Friday, February 5, 2010

Polenta con salsicce e spuntature

Rome is not especially known for its love of polenta, perhaps because its winters are relatively mild compared with those up in true polenta country skirting the southern rim of the Alps, but there is one polenta dish you are bound to find if you visit Rome in the cold weather months, polenta with sausages and spareribs simmered in tomato sauce. 

You make the sugo very much as if you were making a southern-style ragù, only you use only 'sweet' sausages and pork spareribs. Start out, as usual, with a soffritto, this one of onion and, if you like, a bit of garlic sautéed gently in olive oil or (better) lard until soft and translucent. Turn up the heat a bit and add your sausages and spareribs. (I fine that one rib and one sausage per person is a healthy portion for a moderate appetite, but you may want to a add few more of each in case someone wants seconds.) Allow the meat to brown lightly. Depending on the size of the pot and how much meat you are using, you may need to do the browning in batches to avoid crowding them. Once lightly browned, season with salt and pepper, and then pour over a nice slurp of red wine and allow it to evaporate. Then add enough tomato purée (in the US, use 'crushed' canned tomatoes or whole canned tomatoes passed through the largest holes of a food mill) to cover the meat. Lower the heat and cover. Let the sugo simmer for a good hour or more, until the meat is tender and the sauce is nice and thick and rich. 
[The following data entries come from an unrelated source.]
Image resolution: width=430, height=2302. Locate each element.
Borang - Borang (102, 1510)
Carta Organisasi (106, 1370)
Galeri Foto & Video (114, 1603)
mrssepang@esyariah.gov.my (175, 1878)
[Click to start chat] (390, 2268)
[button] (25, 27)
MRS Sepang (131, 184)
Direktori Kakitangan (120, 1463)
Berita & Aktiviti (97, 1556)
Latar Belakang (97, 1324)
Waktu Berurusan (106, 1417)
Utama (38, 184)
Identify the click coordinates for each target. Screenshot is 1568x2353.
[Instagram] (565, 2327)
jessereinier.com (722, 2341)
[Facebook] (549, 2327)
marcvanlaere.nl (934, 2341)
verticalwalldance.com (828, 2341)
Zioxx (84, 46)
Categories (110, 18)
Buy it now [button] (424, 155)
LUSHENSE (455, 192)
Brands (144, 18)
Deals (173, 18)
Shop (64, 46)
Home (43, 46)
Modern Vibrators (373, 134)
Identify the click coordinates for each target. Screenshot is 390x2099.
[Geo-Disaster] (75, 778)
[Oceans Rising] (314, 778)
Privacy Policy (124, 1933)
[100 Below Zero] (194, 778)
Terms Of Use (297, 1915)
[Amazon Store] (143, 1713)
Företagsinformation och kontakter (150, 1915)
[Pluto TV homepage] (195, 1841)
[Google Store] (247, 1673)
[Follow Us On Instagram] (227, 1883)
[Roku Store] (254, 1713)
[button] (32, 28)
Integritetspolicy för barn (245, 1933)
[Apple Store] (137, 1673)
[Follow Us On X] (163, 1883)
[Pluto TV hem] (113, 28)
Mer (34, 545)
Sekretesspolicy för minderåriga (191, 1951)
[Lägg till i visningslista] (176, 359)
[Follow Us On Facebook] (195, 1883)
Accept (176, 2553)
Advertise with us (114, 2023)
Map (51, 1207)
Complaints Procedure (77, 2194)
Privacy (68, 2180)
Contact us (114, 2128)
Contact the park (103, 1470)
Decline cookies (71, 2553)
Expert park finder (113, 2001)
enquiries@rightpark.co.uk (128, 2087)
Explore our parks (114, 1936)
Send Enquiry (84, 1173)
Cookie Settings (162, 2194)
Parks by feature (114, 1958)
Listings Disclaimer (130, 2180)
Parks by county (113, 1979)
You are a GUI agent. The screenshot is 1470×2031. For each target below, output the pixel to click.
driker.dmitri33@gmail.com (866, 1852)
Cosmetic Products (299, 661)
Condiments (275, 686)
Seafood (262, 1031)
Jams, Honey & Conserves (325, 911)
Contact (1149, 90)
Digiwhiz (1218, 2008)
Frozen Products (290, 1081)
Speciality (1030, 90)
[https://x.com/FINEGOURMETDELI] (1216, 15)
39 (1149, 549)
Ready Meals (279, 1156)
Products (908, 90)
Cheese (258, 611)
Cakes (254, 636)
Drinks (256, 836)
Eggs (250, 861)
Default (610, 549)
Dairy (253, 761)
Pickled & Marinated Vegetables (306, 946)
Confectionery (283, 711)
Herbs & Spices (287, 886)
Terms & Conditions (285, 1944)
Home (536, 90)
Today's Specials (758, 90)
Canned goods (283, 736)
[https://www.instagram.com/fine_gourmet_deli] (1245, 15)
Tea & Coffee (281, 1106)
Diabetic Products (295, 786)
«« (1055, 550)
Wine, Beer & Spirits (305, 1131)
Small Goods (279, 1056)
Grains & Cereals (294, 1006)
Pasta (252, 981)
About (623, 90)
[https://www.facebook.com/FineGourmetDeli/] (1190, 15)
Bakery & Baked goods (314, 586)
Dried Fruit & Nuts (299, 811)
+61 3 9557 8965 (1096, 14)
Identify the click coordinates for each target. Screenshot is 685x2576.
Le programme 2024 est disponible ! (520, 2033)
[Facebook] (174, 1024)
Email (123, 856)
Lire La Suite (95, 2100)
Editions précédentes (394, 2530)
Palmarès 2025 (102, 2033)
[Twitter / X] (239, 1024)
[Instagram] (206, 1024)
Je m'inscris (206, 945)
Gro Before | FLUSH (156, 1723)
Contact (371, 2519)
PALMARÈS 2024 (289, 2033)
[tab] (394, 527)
Meanwhile, make your polenta in the usual fashion

When you are ready to eat, pour the polenta on to a large serving bowl or—if you really want to eat it in the traditional manner—on a wooden board. Make a small well in the center with a wooden spoon and into the well place your meat, covered with a generous lathering of sugo. Serve with grated pecorino cheese. 

NOTES: You can use white wine instead of red if you prefer (or simply omit the wine altogether if you like). Some recipes call for a soffritto of the 'holy trinity' of onion, carrot and celery, but I prefer this onion and garlic only version. If you like, you can also add some parsley to the soffritto. Some recipes also call for adding a bit of tomato paste (a tablespoon or two) for added flavor. Some recipes also call for some optional peperoncino

A number of sources will tell you to use fioretto type polenta, which results in a rather soft polenta. It is true that in central and southern Italy—Lazio, Abruzzo and Campania in particular—there is a preference for softer polenta than is normally eaten in the North. (My grandmother Angelina's polenta was quite soft indeed, almost like a porridge.) But I personally find that this hearty sauce goes better with 'normal' bramata type polenta, cooked rather stiff. Of course, the choice is yours.